------ Excerpted records ------

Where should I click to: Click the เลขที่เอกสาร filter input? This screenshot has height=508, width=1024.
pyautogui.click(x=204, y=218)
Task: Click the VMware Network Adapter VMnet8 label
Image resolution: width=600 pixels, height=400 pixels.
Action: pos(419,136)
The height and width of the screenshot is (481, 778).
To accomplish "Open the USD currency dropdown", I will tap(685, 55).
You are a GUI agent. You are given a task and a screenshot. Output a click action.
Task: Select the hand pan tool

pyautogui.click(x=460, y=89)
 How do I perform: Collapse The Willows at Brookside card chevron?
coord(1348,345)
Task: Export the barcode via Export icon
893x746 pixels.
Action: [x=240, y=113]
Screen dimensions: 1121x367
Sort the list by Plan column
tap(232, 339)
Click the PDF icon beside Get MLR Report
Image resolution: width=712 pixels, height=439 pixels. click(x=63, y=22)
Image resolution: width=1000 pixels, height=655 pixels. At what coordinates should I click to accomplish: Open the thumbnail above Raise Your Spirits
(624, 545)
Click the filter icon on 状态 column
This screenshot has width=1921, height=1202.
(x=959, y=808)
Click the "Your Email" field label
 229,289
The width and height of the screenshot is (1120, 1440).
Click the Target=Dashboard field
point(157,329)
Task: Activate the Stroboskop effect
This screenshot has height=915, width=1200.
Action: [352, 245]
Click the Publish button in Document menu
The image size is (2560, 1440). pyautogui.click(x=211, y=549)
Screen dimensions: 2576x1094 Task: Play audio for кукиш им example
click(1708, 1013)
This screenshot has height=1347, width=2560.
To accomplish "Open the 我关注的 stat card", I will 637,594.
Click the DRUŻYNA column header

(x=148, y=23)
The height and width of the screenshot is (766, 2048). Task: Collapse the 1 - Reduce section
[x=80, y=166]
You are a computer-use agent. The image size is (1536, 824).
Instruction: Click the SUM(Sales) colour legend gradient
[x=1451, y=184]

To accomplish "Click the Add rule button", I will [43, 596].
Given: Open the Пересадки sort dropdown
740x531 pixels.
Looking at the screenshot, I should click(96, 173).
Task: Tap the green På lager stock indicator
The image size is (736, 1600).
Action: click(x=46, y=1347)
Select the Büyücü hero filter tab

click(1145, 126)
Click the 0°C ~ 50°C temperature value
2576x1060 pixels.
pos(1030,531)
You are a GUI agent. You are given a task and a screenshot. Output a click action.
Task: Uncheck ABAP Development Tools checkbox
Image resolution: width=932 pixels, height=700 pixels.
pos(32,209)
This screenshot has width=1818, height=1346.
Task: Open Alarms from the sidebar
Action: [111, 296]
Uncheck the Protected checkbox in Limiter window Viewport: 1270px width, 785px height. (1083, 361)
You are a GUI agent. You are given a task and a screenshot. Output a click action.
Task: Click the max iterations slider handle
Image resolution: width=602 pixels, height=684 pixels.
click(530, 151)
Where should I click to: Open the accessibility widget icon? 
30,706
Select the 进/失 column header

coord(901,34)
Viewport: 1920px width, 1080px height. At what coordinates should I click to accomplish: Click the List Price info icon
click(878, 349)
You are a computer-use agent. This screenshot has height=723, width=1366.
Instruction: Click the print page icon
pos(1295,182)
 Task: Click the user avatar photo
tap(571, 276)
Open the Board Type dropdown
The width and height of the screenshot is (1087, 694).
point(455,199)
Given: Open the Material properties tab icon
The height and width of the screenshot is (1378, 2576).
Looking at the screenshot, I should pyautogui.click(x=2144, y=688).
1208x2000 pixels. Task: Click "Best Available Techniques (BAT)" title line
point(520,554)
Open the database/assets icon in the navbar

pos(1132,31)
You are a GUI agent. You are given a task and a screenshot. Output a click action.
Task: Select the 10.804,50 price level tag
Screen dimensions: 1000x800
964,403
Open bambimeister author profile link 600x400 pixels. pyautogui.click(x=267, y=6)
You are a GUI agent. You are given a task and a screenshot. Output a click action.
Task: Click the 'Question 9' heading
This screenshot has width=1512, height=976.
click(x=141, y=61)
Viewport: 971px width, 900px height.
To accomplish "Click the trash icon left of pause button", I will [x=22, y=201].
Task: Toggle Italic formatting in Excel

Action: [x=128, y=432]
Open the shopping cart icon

------

Pick out every line of the listing above that contains the string "computer", and copy each of those lines. Case counts.

You are a computer-use agent. The image size is (1536, 824).
You are a computer-use agent. This screenshot has height=723, width=1366.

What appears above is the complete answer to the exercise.